[Data supplied]
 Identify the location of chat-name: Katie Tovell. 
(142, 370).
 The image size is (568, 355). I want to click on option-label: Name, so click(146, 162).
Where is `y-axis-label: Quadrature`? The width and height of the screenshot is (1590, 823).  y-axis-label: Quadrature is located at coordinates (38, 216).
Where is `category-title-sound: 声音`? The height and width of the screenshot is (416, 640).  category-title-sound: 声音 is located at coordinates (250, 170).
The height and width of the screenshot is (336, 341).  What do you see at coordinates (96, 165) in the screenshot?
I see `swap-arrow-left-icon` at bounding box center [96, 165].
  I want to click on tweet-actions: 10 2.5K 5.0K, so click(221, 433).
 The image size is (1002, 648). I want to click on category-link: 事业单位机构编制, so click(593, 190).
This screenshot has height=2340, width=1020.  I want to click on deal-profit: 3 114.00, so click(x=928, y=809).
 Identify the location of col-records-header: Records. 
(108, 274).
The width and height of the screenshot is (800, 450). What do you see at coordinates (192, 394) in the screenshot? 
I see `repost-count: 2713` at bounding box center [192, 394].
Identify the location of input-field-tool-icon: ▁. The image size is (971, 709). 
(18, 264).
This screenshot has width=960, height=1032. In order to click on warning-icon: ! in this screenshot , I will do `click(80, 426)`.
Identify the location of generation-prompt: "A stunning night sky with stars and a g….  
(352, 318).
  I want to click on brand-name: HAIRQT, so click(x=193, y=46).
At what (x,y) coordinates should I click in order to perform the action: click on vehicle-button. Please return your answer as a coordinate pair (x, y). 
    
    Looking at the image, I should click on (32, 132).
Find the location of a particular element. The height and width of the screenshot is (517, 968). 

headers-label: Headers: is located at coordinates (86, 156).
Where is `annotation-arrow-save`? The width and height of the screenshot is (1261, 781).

[Task brief] Copy out every line of the records above that contains the word "located". Case counts.

[Exercise response]
Where is `y-axis-label: Quadrature`? The width and height of the screenshot is (1590, 823).  y-axis-label: Quadrature is located at coordinates (38, 216).
Where is `category-title-sound: 声音`? The height and width of the screenshot is (416, 640).  category-title-sound: 声音 is located at coordinates (250, 170).
headers-label: Headers: is located at coordinates (86, 156).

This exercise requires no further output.